Living in the Chicago area, I’ve spent my fair share of time in traffic congestion trying to get to the airport. (Anyone familiar with Chicago ORD will also know that finding a plane that leaves on time is another challenge – but that’s a different story). Chicago is known for having only two seasons – winter, and construction season. This past summer has seen reconstruction of the roads in full gear as projects from the stimulus funds (correctly known as the American Recovery and Reinvestment Act, 2009)) kicked in. My frequent rides to the airport now take much longer than usual, and a recent trip had me thinking about national payments infrastructures and what it takes to modernize them.
At the risk of being drawn into a political discussion (I won’t), it seems to me as a layman that there are many roads in the US being rebuilt that still had some life left in them. They weren’t perfect and had been patched and repaired, but in large part I wouldn’t have put them on the priority list for rebuilding. Pre-stimulus, I doubt that many of these roads would have been rebuilt because there simply wasn’t a business case to justify the investment required. When you look at the current state of payments infrastructure in mature payments markets, you can make the same argument.
The US for example has ACH and Fedwire networks that were established in the 1970s. They work well for the original design, but of course there are limitations that are difficult to overcome and restrict the ability to address the future needs of consumers and corporations. While many countries are implementing near real time low value systems, speeding up the cycles of ACH (a batch based system), forces additional challenges on banks with long running batch processes on predominantly mainframe applications. Adoption of new data structures such as XML and ISO20022 for additional remittance information has been challenging to implement to say the least. As I say, these examples are challenges to modernization, but is it enough to create a compelling reason (and funding) to invest in true modernization?
So let’s think about some recent drivers of change and modernization.

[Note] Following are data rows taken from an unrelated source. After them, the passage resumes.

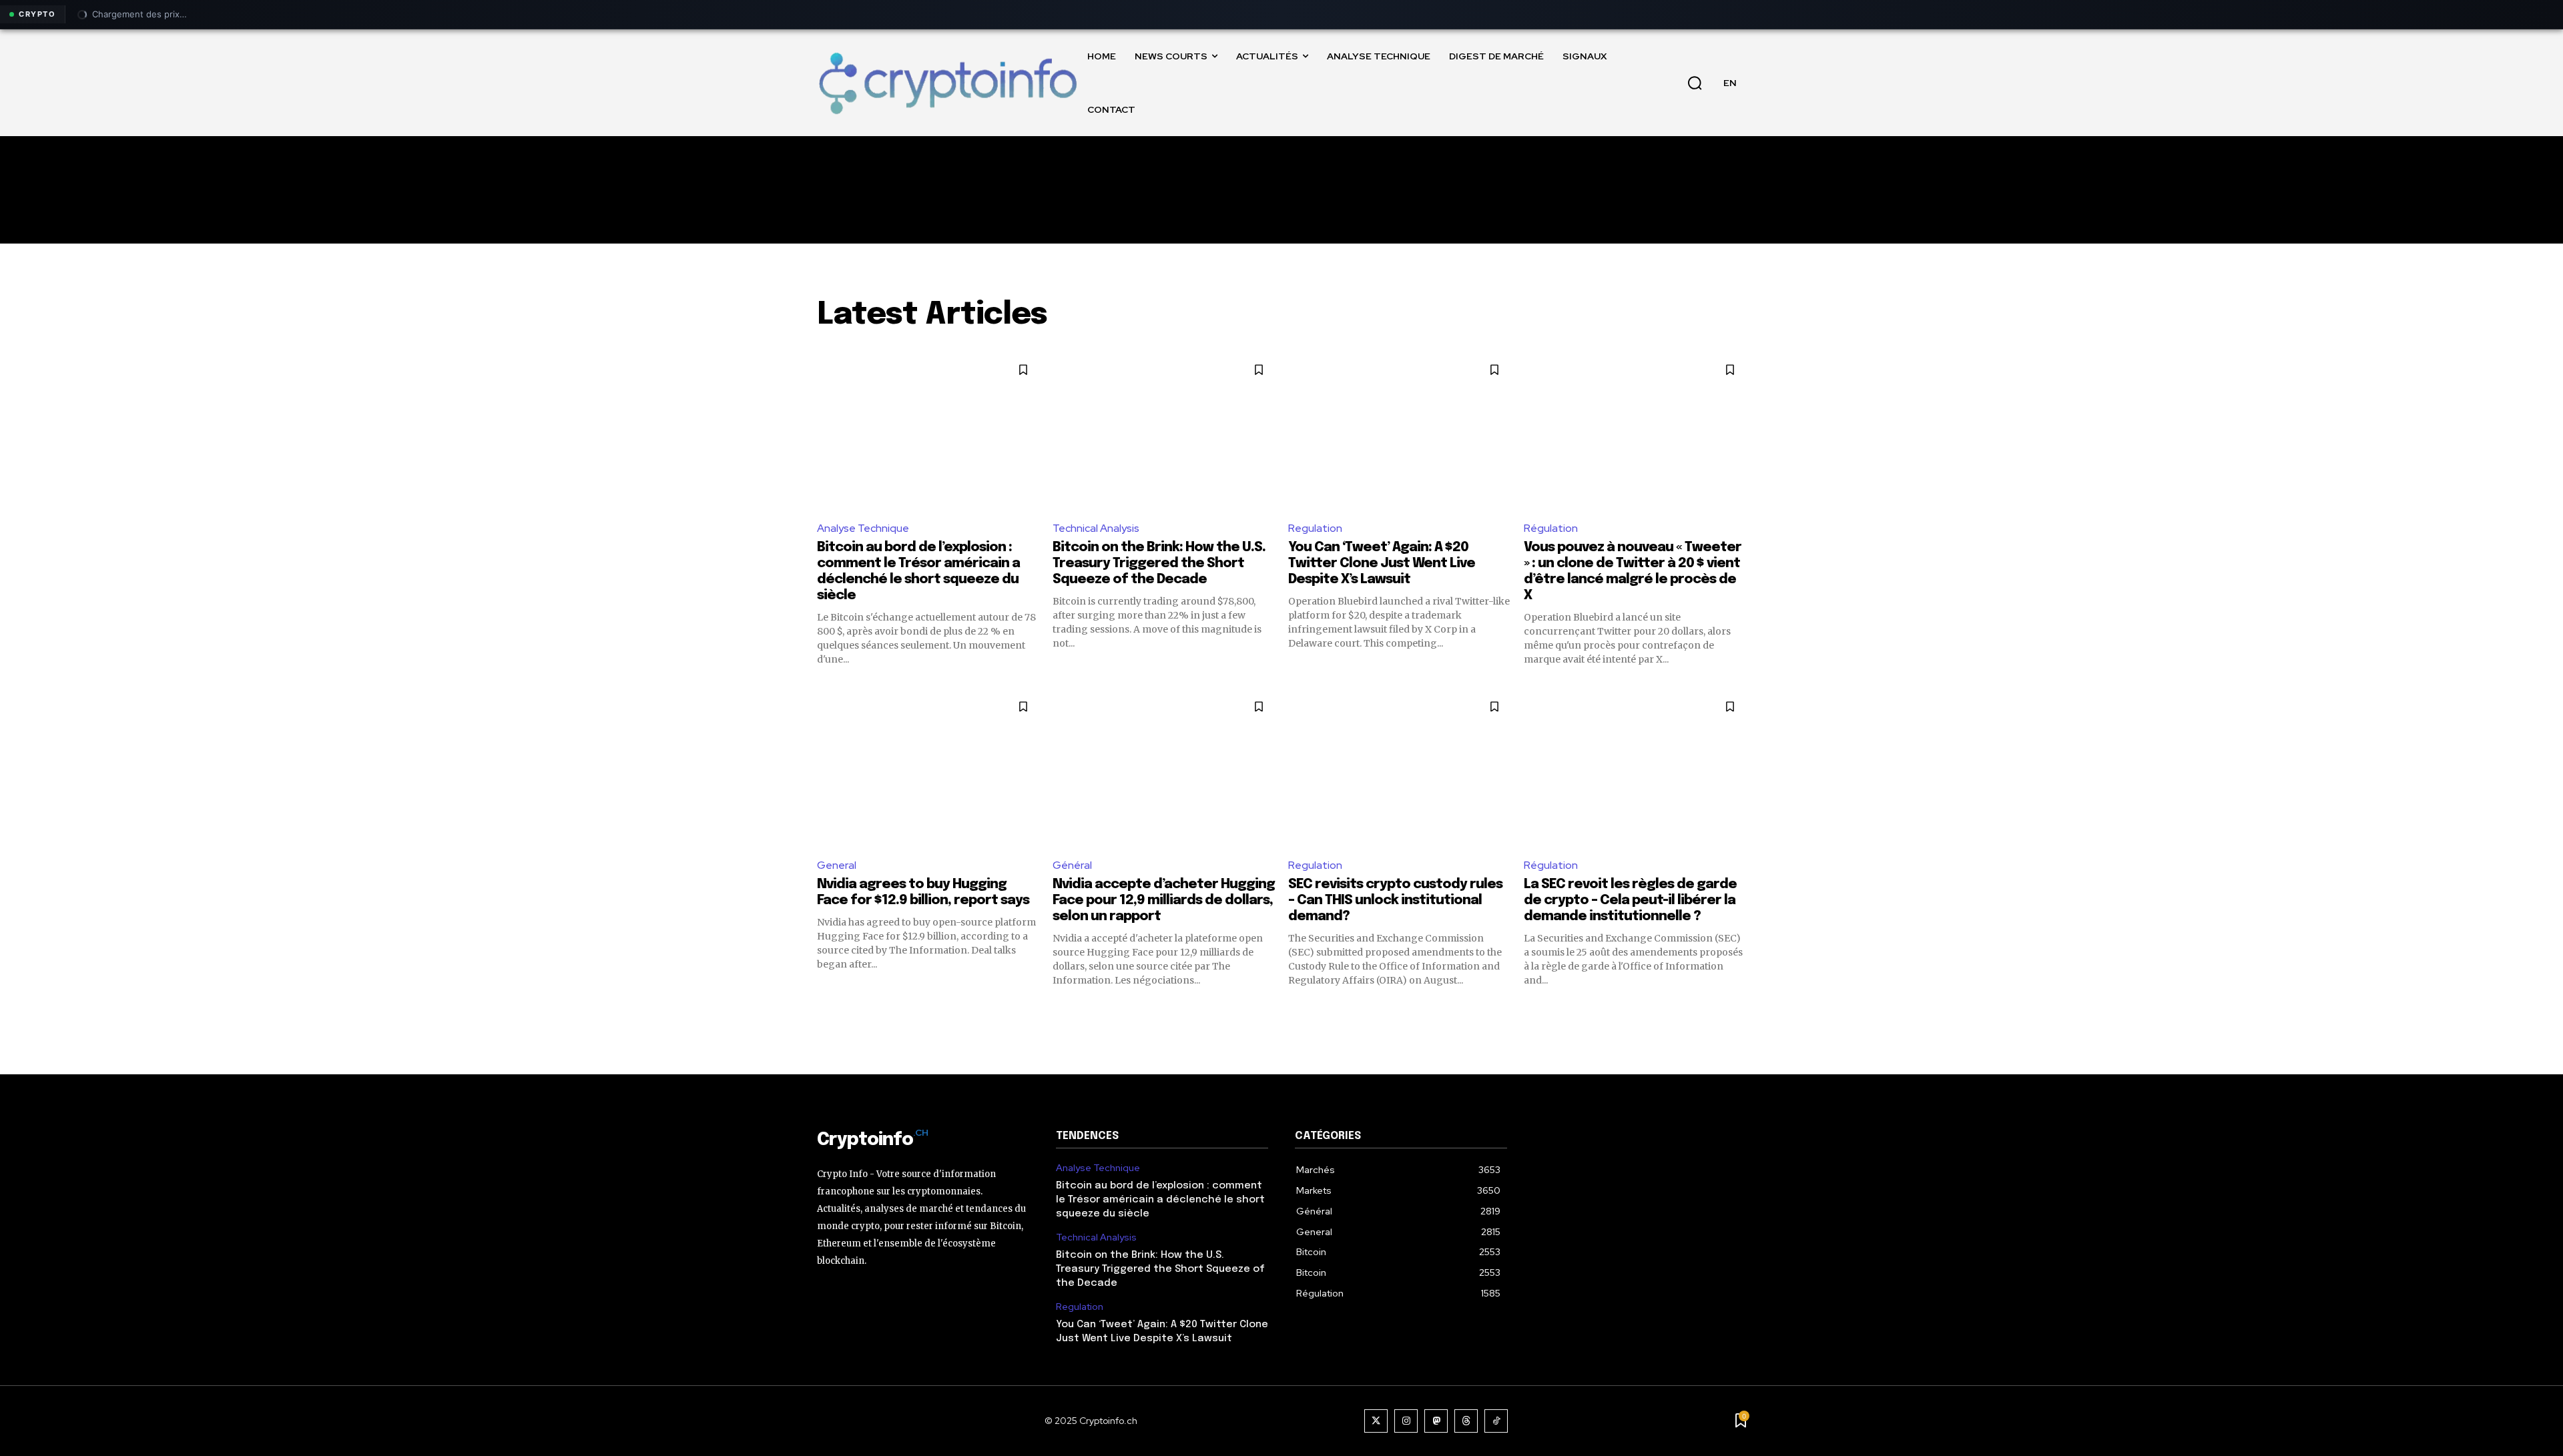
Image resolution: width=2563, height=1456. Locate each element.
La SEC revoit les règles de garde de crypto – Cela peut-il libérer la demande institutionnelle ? (1630, 900)
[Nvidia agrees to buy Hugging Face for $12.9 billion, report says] (928, 768)
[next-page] (1737, 1011)
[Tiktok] (1496, 1421)
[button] (1694, 82)
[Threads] (1466, 1421)
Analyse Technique (863, 528)
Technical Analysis (1096, 528)
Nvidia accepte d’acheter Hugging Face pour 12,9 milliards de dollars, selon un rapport (1164, 900)
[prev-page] (825, 1011)
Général (1072, 865)
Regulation (1315, 528)
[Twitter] (1376, 1421)
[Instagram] (1406, 1421)
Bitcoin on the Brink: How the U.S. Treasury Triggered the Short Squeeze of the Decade (1159, 563)
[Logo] (947, 82)
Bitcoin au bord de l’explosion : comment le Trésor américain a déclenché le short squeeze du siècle (1160, 1199)
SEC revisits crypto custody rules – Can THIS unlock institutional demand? (1395, 900)
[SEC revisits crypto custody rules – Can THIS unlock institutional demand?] (1399, 768)
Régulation (1551, 528)
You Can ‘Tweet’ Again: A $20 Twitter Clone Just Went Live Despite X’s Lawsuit (1381, 563)
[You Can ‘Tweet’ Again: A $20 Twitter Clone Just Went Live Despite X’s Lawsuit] (1399, 431)
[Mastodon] (1436, 1421)
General (836, 865)
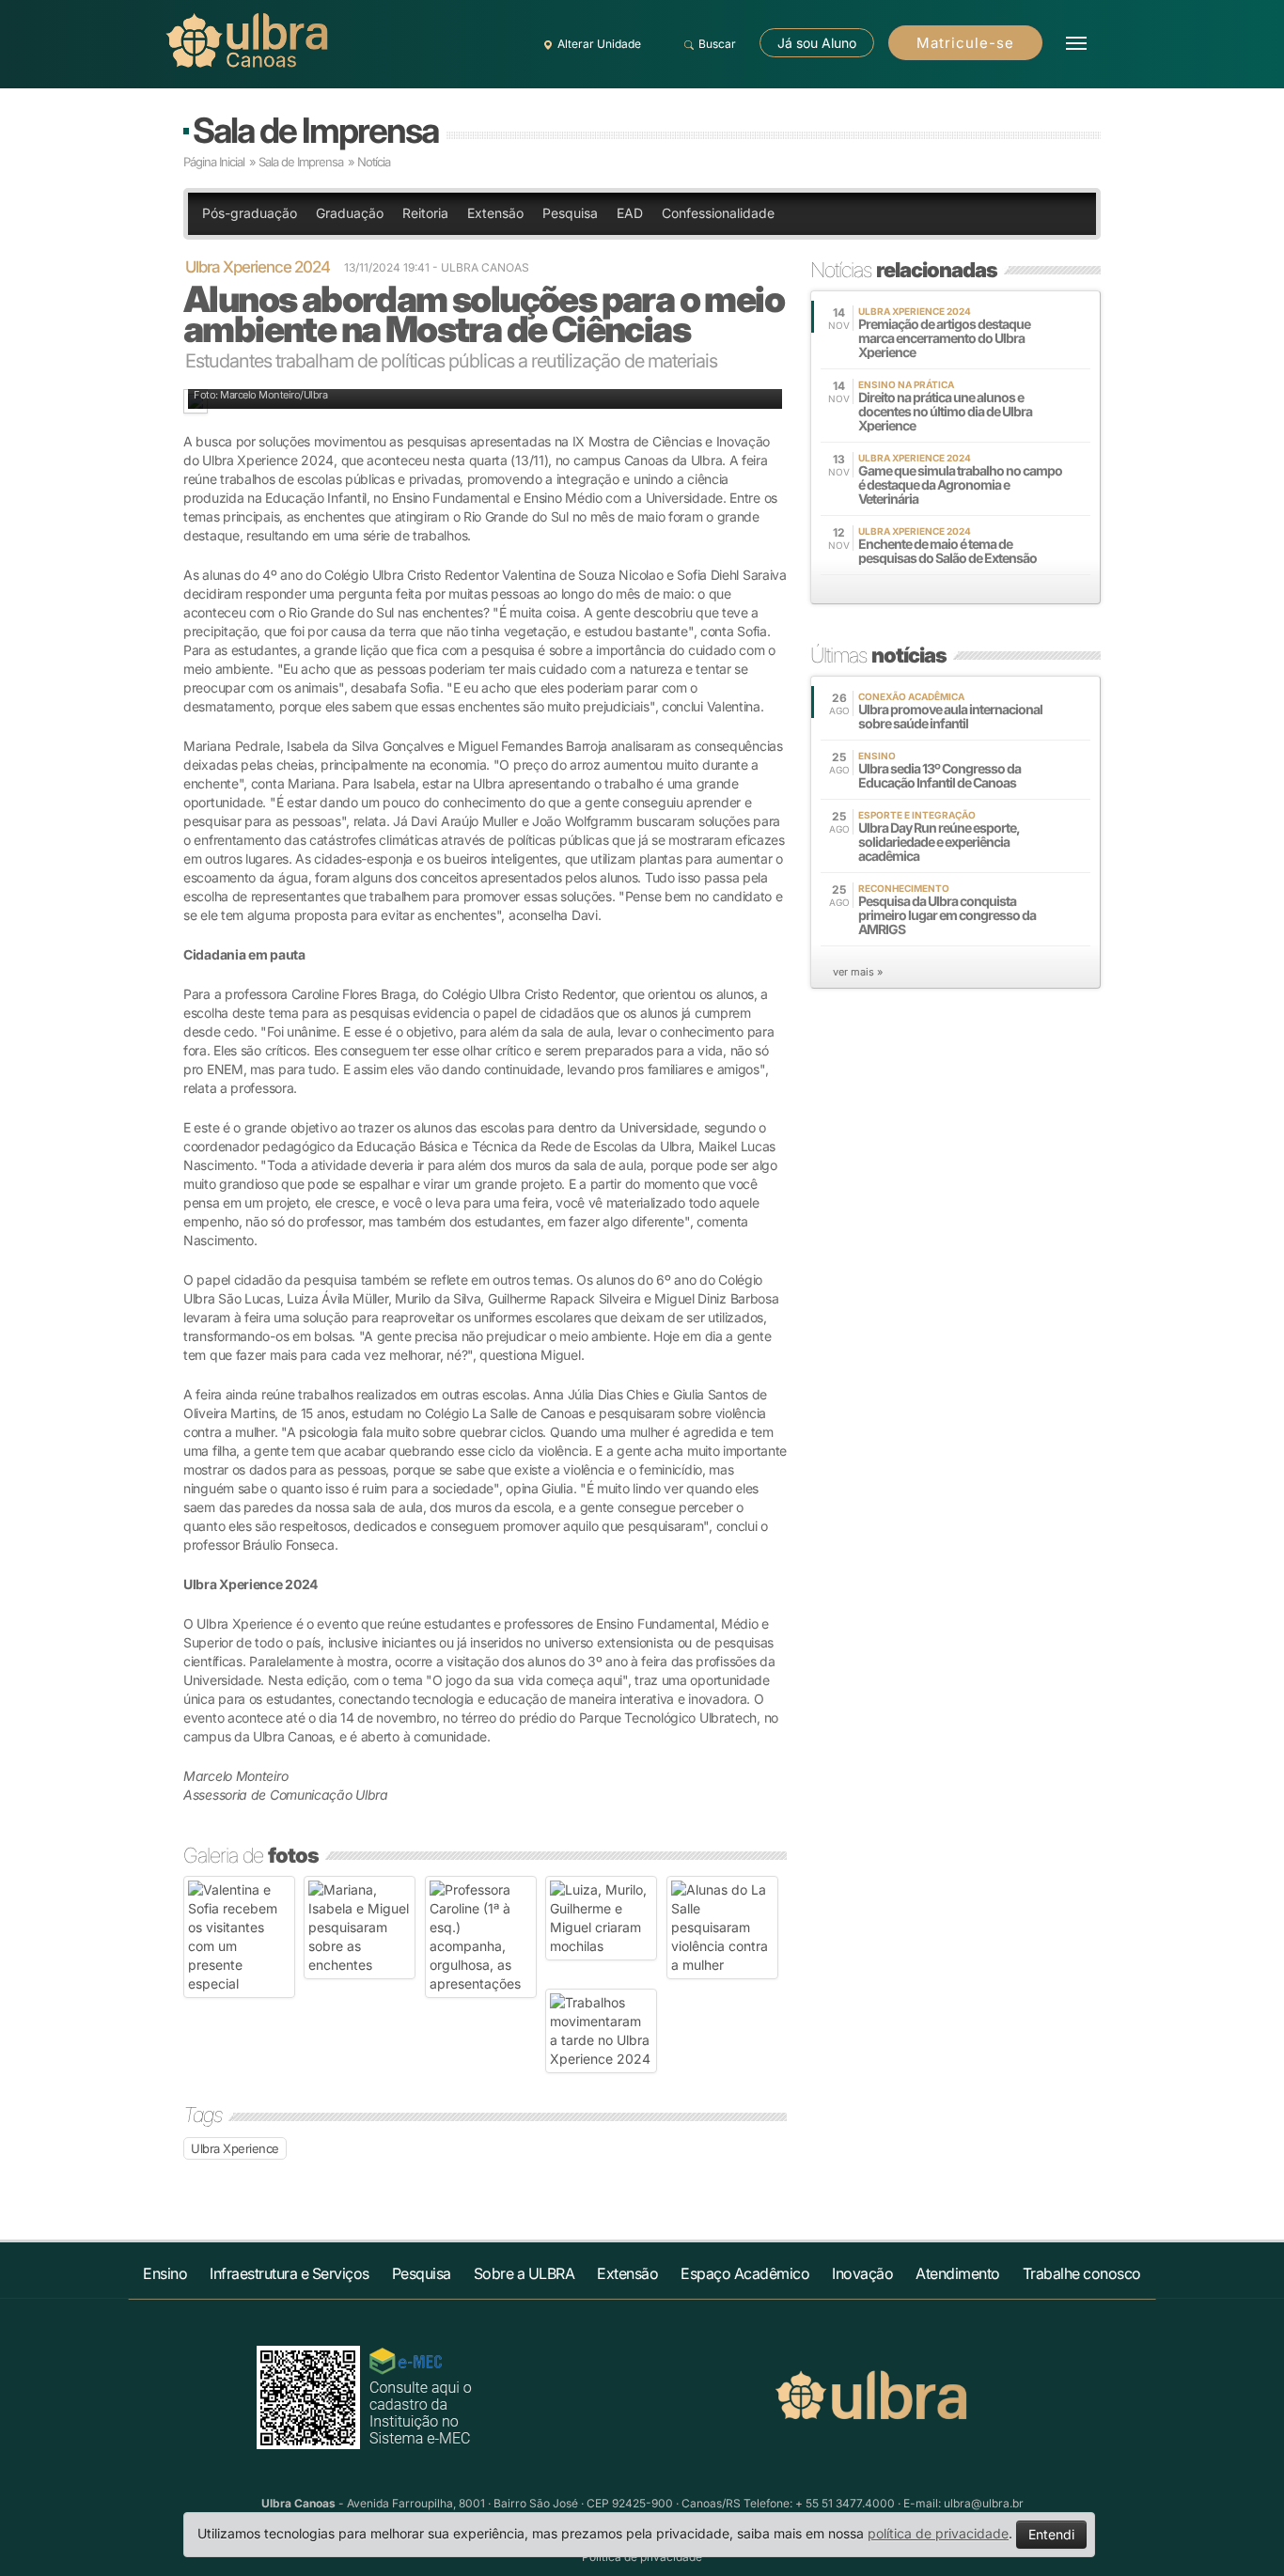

In 2001, when cheques in the US were still cleared as paper items, they were transported around the country in planes. Those planes were grounded after 9/11, and so cheque clearing was effectively halted for days. This played a major part in driving the Check21 Act which enabled the exchange of cheque images and data in place of physical paper. In the UK, consumer advocacy groups played a large part in forcing the regulation that resulted in the Faster Payments initiative. Of course, there is also the SEPA initiative, again driven by regulation and without a clear business case for banks, and it seems that only mandating an end date for compliance will complete the long-running course. All of these initiatives have resulted in innovation being used to dramatically change the payments landscape, but it is doubtful that any of these initiatives would have happened without regulation.
I’m not a fan of more regulation – banks have enough on their plates – but I’ll close by asking a provocative question. Payment systems are a complex but vital component of a country’s financial infrastructure. We have the technology, but is regulation what it takes to modernize for the next generation of payments processing?